Rinoa felt her chest constrict as she looked into his eyes once more. Even her healing powers were not fast enough to fix this injury. She saw comprehension return to Squall’s eyes, and felt his body relax, though he struggled to maintain his hold on her.

"Not you," Rinoa repeated Ultimecia’s plea in a whisper. "Please…not you."

Squall smiled weakly. His body began to shake, and he bowed his head to brush his lips against her forehead. He pulled her closer, leaned on her until she was forced to support him. With the remaining strength he had left, he whispered in her ear.

"Trust me…don’t leave my side. I’ll be here…just remember…that."



"Squall… Squall no, wait, don’t—"

He couldn’t answer her. He had no ability to speak anymore, no power to live, no strength to breathe. He had already taken so much strain, and managed to function and fight regardless of how many times he had been brutalized and re-repaired. Now everything that supported his body was crumbling, and no amount of magical patching could keep him from internal collapse.

Squall felt himself falling apart on the inside. Despite Rinoa’s pleas, his muscles failed him, sending him keeling sideways onto the cold floor. She caught his head before it could hit; then he felt other pairs of hands help to ease him gently to the ground. They’re all here…still alive.

Some internal function in his mind warned him of the seconds, silently counted down to him just how many he had left, as though his body was a computer, one facing a total system failure. But at this point, that’s all it was to him. His body, a machine, a construction, nothing more.

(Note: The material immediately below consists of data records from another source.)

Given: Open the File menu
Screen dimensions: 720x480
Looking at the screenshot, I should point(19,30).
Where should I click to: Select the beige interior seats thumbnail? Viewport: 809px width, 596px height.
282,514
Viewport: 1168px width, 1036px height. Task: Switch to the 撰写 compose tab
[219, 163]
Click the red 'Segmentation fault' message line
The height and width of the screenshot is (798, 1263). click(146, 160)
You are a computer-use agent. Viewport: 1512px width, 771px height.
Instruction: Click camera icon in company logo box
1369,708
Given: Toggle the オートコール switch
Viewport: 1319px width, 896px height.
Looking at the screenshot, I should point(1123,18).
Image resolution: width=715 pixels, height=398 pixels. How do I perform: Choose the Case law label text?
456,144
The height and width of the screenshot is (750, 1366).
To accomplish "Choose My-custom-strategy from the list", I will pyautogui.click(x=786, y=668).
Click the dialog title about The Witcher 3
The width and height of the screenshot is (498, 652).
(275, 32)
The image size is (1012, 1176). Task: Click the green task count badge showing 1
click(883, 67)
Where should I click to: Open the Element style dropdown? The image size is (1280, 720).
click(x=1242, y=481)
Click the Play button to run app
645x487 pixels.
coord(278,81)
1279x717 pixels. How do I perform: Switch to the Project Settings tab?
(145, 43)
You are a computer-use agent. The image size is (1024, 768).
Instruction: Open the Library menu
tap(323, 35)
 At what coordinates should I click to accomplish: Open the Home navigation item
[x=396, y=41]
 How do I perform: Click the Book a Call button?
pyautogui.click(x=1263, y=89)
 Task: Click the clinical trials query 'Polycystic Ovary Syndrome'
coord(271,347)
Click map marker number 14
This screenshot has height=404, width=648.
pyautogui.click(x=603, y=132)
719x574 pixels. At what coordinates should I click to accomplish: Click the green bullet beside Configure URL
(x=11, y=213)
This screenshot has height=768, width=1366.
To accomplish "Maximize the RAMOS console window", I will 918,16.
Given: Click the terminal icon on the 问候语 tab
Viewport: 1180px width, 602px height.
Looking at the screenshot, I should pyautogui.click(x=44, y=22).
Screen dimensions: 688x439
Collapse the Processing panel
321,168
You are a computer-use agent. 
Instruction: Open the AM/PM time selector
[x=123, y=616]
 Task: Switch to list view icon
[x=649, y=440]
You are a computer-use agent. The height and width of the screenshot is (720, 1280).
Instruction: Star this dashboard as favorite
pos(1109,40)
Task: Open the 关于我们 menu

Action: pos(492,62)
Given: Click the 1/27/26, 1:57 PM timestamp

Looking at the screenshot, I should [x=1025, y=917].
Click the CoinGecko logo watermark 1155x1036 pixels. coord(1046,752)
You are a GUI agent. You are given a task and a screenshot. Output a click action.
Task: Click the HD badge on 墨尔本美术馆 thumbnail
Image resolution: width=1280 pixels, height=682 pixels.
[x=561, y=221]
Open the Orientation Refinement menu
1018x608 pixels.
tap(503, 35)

Survival…what did it mean anymore? Time, life, existence…it all had a different equation in this place. His death would be of little consequence, perhaps even of some use. Ultimecia was screaming. Had he defeated her? No, not yet. He still had to…

Fifteen

There was no fear of oblivion in his mind or shuddering heart. Death could not stop him. Not here. Here, there was still a chance for life.

Eleven

He could see her, holding desperately onto his hand as his brain registered the last hint of feeling in his limbs. He could hear her weeping voice, a sad music to him as his vision began to blur. "Oh…please. Please…"

Six

A hope, a fear, a light in her eyes he could still see. He glanced for just a moment at all the others gathered around him. He could see only them. Ultimecia’s cries faded into the background, leaving only his friends, and then, only Rinoa.

Three

His eyes remained on her for another instant, then he closed them, knowing that if he did not, he would not have the chance. He didn’t want anyone to see the fire die. It could not die. It had to live on in their hearts, else his efforts would be futile.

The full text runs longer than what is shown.